**Stated task**
Rewrite all of the lines below, changing every "dimension value" to "measurement" and keeping everything else the same. Leave the pictures out of your answer.

**Given information**
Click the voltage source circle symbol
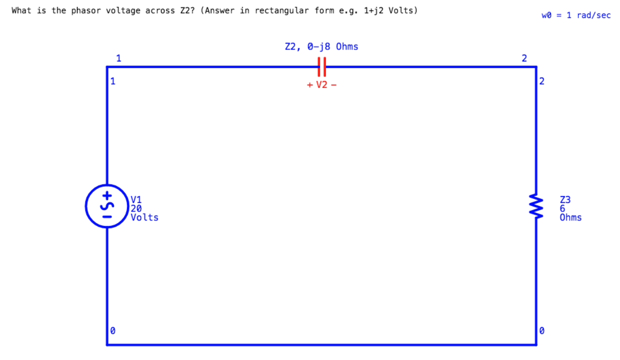pos(107,206)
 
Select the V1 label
pos(136,200)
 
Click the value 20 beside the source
pos(136,208)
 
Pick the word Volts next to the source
pos(144,218)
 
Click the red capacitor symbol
pos(322,66)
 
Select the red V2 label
pos(322,85)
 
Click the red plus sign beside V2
pos(310,85)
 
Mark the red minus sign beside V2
pos(334,85)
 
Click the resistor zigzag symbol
pos(536,206)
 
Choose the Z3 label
pos(565,200)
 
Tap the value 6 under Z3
pos(562,208)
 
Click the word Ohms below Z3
pos(570,218)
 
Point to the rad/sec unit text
pos(594,15)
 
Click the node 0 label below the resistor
pos(542,330)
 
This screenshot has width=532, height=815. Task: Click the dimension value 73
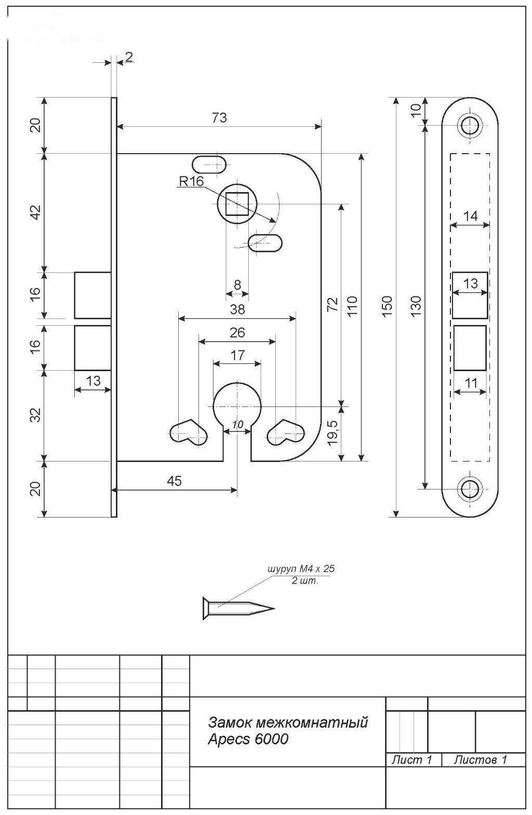coord(219,117)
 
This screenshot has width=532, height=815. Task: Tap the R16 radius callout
coord(191,182)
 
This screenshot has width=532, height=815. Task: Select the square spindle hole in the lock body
coord(237,204)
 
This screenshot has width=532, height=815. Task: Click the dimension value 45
coord(174,481)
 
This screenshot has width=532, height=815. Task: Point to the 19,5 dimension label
coord(332,433)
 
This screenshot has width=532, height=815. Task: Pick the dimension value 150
coord(388,306)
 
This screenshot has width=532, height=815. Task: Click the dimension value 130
coord(417,306)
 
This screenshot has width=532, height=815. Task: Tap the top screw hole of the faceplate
coord(470,126)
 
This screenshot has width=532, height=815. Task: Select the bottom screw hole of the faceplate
coord(470,488)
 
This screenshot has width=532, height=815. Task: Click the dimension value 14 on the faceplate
coord(470,216)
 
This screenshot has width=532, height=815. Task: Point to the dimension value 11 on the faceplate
coord(471,383)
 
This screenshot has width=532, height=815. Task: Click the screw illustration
coord(238,608)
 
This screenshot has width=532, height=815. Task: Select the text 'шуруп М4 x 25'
coord(301,568)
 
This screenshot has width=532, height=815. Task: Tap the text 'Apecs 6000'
coord(248,739)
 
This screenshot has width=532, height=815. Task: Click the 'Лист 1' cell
coord(411,759)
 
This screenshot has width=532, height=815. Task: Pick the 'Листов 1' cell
coord(480,759)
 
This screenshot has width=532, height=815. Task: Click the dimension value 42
coord(36,212)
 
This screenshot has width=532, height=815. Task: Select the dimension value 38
coord(237,309)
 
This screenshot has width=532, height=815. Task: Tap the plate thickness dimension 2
coord(129,57)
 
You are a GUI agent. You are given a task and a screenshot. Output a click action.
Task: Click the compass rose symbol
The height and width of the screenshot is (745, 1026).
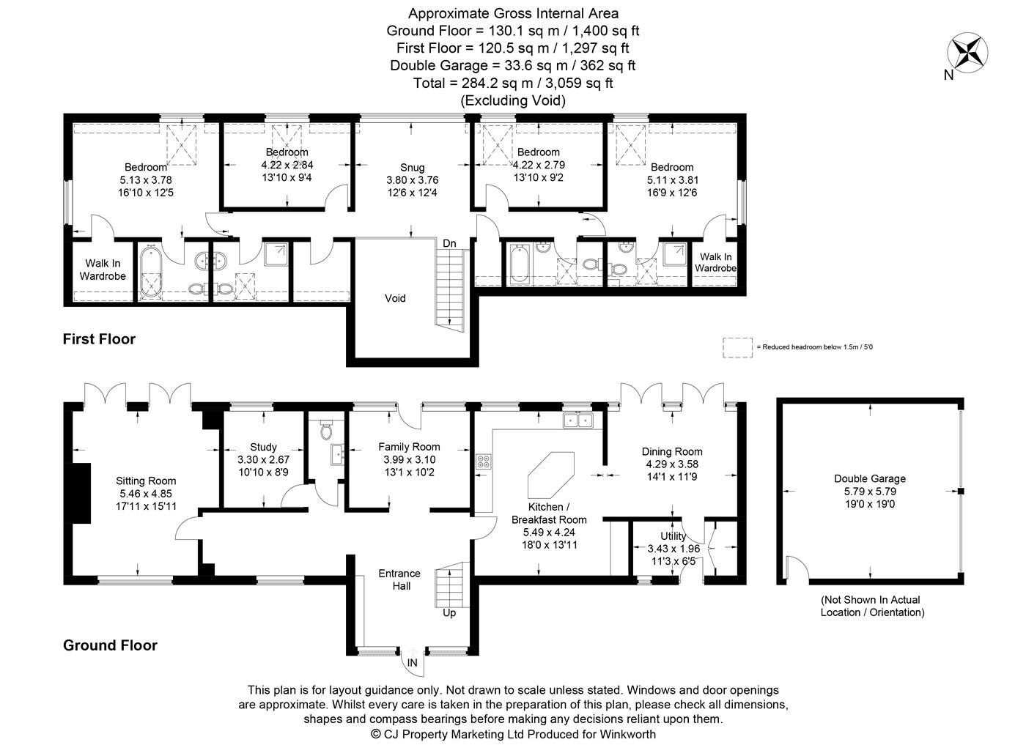pos(967,52)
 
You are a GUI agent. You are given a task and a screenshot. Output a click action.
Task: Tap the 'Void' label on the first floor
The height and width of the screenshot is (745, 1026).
pos(395,298)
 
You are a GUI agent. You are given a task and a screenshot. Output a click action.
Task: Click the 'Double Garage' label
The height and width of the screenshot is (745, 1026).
pos(869,479)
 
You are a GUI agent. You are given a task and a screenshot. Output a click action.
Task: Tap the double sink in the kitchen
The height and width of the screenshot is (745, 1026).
pos(577,420)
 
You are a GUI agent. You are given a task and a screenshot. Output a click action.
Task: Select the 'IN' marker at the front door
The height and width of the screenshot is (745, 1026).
pos(413,662)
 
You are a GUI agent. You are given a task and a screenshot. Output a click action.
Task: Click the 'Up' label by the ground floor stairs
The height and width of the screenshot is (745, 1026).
pos(449,612)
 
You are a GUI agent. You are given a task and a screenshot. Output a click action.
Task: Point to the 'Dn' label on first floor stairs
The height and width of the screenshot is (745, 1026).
pos(449,243)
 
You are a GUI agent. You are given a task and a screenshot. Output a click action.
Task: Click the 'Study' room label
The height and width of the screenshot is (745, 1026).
pos(263,447)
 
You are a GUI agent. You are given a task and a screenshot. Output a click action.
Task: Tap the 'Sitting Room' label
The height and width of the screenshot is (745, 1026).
pos(146,481)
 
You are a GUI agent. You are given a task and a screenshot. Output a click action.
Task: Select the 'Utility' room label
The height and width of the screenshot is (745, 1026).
pos(673,536)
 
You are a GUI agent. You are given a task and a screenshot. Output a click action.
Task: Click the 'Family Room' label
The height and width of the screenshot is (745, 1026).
pos(409,447)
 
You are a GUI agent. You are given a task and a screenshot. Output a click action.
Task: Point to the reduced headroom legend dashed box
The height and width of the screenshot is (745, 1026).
pos(737,347)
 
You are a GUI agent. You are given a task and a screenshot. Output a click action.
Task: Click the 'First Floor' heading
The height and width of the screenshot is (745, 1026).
pos(99,339)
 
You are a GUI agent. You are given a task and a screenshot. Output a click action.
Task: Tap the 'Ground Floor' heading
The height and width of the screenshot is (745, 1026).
pos(110,645)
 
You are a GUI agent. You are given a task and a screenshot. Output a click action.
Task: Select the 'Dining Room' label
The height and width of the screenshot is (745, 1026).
pos(672,452)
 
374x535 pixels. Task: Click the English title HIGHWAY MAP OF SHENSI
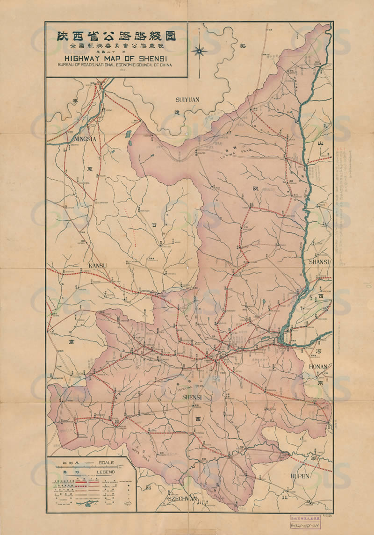(115, 59)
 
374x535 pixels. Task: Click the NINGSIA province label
(85, 139)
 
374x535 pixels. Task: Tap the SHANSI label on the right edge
(319, 262)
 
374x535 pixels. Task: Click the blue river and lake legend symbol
(90, 503)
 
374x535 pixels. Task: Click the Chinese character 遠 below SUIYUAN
(177, 113)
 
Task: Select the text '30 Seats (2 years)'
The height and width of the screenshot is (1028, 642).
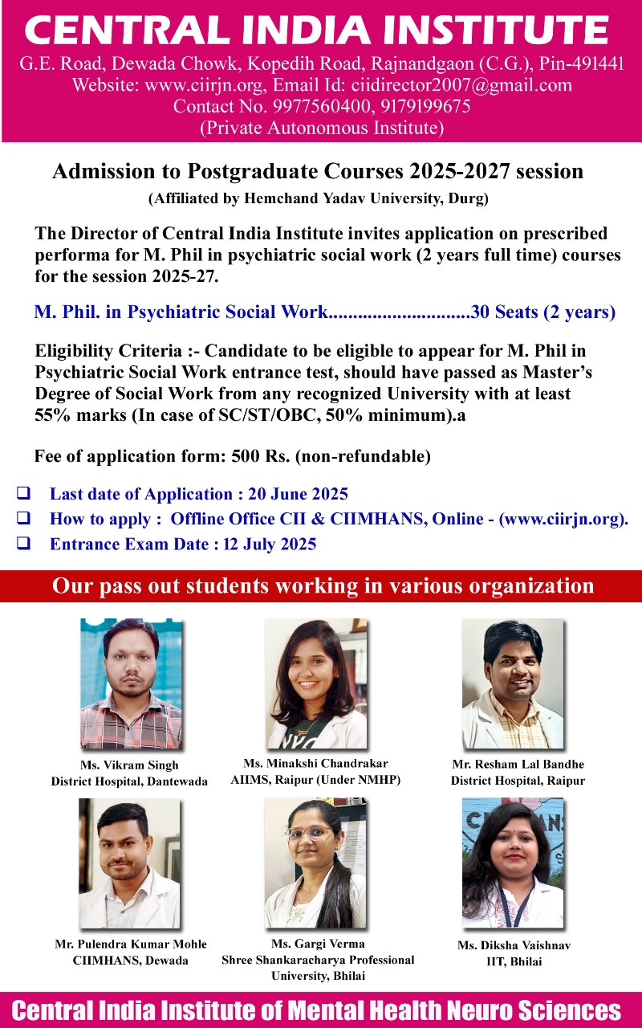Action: (543, 312)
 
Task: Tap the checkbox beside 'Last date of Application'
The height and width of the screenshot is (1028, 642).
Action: (25, 494)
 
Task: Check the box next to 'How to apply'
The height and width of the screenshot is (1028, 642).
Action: (25, 519)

**Result of the exercise**
Click the voltage source circle symbol
pos(107,206)
 
Select the V1 label
pos(136,200)
 
Click the value 20 beside the source
pos(136,208)
 
Pick the word Volts next to the source
pos(144,218)
 
Click the red capacitor symbol
pos(322,66)
 
Select the red V2 label
pos(322,85)
 
Click the red plus sign beside V2
pos(310,85)
 
Mark the red minus sign beside V2
pos(334,85)
 
Click the resistor zigzag symbol
pos(536,206)
 
Choose the Z3 label
pos(565,200)
 
Tap the value 6 under Z3
pos(562,208)
 
Click the word Ohms below Z3
pos(570,218)
 
Point to the rad/sec unit text
pos(594,15)
 
Click the node 0 label below the resistor
pos(542,330)
 
This screenshot has width=532, height=815. Task: Click the measurement 73
coord(219,117)
 
This screenshot has width=532, height=815. Task: Tap the R16 radius callout
coord(191,182)
 
This screenshot has width=532, height=815. Task: Select the square spindle hole in the lock body
coord(237,204)
 
This screenshot has width=532, height=815. Task: Click the measurement 45
coord(174,481)
 
This screenshot has width=532, height=815. Task: Point to the 19,5 dimension label
coord(332,433)
 
This screenshot has width=532, height=815. Task: Pick the measurement 150
coord(388,306)
 
This screenshot has width=532, height=815. Task: Click the measurement 130
coord(417,306)
 
This screenshot has width=532, height=815. Task: Tap the top screw hole of the faceplate
coord(470,126)
 
This screenshot has width=532, height=815. Task: Select the bottom screw hole of the faceplate
coord(470,488)
 
This screenshot has width=532, height=815. Task: Click the measurement 14 on the faceplate
coord(470,216)
 
This screenshot has width=532, height=815. Task: Point to the measurement 11 on the faceplate
coord(471,383)
 
This screenshot has width=532, height=815. Task: Click the screw illustration
coord(238,608)
 
This screenshot has width=532, height=815. Task: Select the text 'шуруп М4 x 25'
coord(301,568)
 
This screenshot has width=532, height=815. Task: Tap the text 'Apecs 6000'
coord(248,739)
 
This screenshot has width=532, height=815. Task: Click the 'Лист 1' cell
coord(411,759)
 
This screenshot has width=532, height=815. Task: Pick the 'Листов 1' cell
coord(480,759)
 
This screenshot has width=532, height=815. Task: Click the measurement 42
coord(36,212)
 
This screenshot has width=532, height=815. Task: Select the measurement 38
coord(237,309)
 
This screenshot has width=532, height=815. Task: Tap the plate thickness dimension 2
coord(129,57)
 
You are a GUI agent. You are given a task and a screenshot. Output a click action.
Task: Click the compass rose symbol
The height and width of the screenshot is (745, 1026).
pos(967,52)
 
You are a GUI agent. You are given a task and a screenshot. Output a click action.
Task: Tap the 'Void' label on the first floor
The height and width of the screenshot is (745, 1026).
pos(395,298)
 
You are a GUI agent. You are given a task and a screenshot. Output a click action.
Task: Click the 'Double Garage' label
The height and width of the screenshot is (745, 1026).
pos(869,479)
 
You are a GUI agent. You are given a task and a screenshot. Output a click action.
Task: Tap the double sink in the kitchen
The height and width of the screenshot is (745, 1026).
pos(577,420)
 
You are a GUI agent. You are given a task and a screenshot. Output a click action.
Task: Select the 'IN' marker at the front door
The height and width of the screenshot is (745, 1026).
pos(413,662)
 
You are a GUI agent. You are given a task and a screenshot. Output a click action.
Task: Click the 'Up' label by the ground floor stairs
The height and width of the screenshot is (745, 1026).
pos(449,612)
 
You are a GUI agent. You are given a task and a screenshot. Output a click action.
Task: Point to the 'Dn' label on first floor stairs
The height and width of the screenshot is (745, 1026).
pos(449,243)
 
You are a GUI agent. You are given a task and a screenshot. Output a click action.
Task: Click the 'Study' room label
The height and width of the screenshot is (745, 1026).
pos(263,447)
 
You are a GUI agent. You are given a task and a screenshot. Output a click action.
Task: Tap the 'Sitting Room' label
The height and width of the screenshot is (745, 1026).
pos(146,481)
 
You are a GUI agent. You are given a task and a screenshot. Output a click action.
Task: Select the 'Utility' room label
The height and width of the screenshot is (745, 1026).
pos(673,536)
 
You are a GUI agent. You are given a task and a screenshot. Output a click action.
Task: Click the 'Family Room' label
The height and width of the screenshot is (745, 1026).
pos(409,447)
 
You are a GUI agent. You are given a task and a screenshot. Output a click action.
Task: Point to the reduced headroom legend dashed box
The height and width of the screenshot is (745, 1026).
pos(737,347)
 
You are a GUI agent. You are given a task and a screenshot. Output a click action.
Task: Click the 'First Floor' heading
The height and width of the screenshot is (745, 1026).
pos(99,339)
 
You are a GUI agent. You are given a task and a screenshot. Output a click action.
Task: Tap the 'Ground Floor' heading
The height and width of the screenshot is (745, 1026).
pos(110,645)
 
You are a GUI agent. You are given a task and a screenshot. Output a click action.
Task: Select the 'Dining Room' label
The height and width of the screenshot is (745, 1026).
pos(672,452)
 
374x535 pixels. Task: Click the English title HIGHWAY MAP OF SHENSI
(115, 59)
 
374x535 pixels. Task: Click the NINGSIA province label
(85, 139)
 
374x535 pixels. Task: Tap the SHANSI label on the right edge
(319, 262)
 
374x535 pixels. Task: Click the blue river and lake legend symbol
(90, 503)
 
374x535 pixels. Task: Click the Chinese character 遠 below SUIYUAN
(177, 113)
 
Task: Select the text '30 Seats (2 years)'
The height and width of the screenshot is (1028, 642).
Action: (543, 312)
 
Task: Tap the checkbox beside 'Last date of Application'
The height and width of the screenshot is (1028, 642).
Action: (25, 494)
 
Task: Check the box next to 'How to apply'
The height and width of the screenshot is (1028, 642).
Action: (25, 519)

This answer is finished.